Inevitable Comparisons. There is bland acceptance of the fact that much that is now truly and distinctively British was originally borrowed from abroad--largely from France and the U.S. The most prized national characteristic, it was argued, is the universal belief among Britons that they possess a superb sense of humor. British writers, in fact, use humor to put across "a social message which might otherwise seem either boring or too plainly parsonical." Comparisons, odious though they may be, were inevitable. Where "an American novelist wishing to criticize advertising, does so headon, with moralistic violence," says the Times, a Briton, e.g. Aldous Huxley in Antic Hay, takes a gentler and--inferentially--more engaging approach. Writers such as Kingsley (Lucky Jim) Amis similarly express the " 'Leave Us Alone' philosophy of young people" in largely humorous terms.

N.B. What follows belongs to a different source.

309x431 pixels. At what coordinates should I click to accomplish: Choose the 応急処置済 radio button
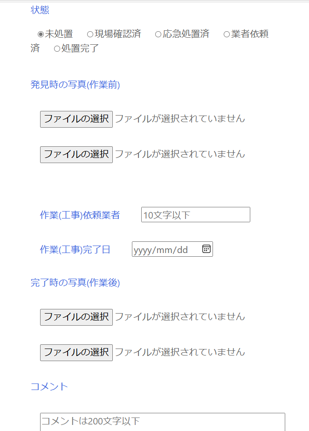[158, 34]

Some things were found puzzling. Why do British novelists shy away from any description of work? The conclusion: "Many of them never do a day's work in their lives (except in wartime) ... Those who come from the working class emancipate themselves from it as quickly as possible." Ultimately, "the things our novelists know about are the grades and subtleties and shifts of society . . . with a special emphasis on childhood which leads them towards fantasies of guilt and innocence." What the British novel needs to day, says the oracular Times, is "not less art, but more life."

Snobs & Anti-Snobs. Religion is disposed of in half a page (largely because of the "dominant English contentment with half-knowledge"), but snobbery gets, naturally, twice the space: "It is a poor thing indeed, but we have made it all our own." Postwar prosperity has done some damage to the barriers of class: "The extremes of English society are still inalienably English, but much in the middle is half American." Most of the population "is constantly engaged in trying to talk more grandly than its parents did ... It is painful to experience. It is like trying to force a left-handed child to use his right." In Britain, even the anti-snobs feel like snobs, and no matter how a man may dodge or duck, no matter what his protective coloration or self-effacement, "however warily, modestly, gently you tread, some snob or other will find a category for you, and drop you into your class like a wayward pea returned to the pod."

The British, as always, says the Times, are good at the solid, reflective, sermonizing and vaguely hypocritical arts. "What we are bad at is the rapid give-and-take of ideas, which alone frightens us into silence." The Times describes a stodgy, smugly happy land with probably more poets per capita than any other land in the West, but one where the composite poet "is rather anxious not to look like a poet." Through all the chaotic years, Britain's genius remains intact: that racial talent "for the oblique approach, for a middle-class way of achieving revolutionary ends."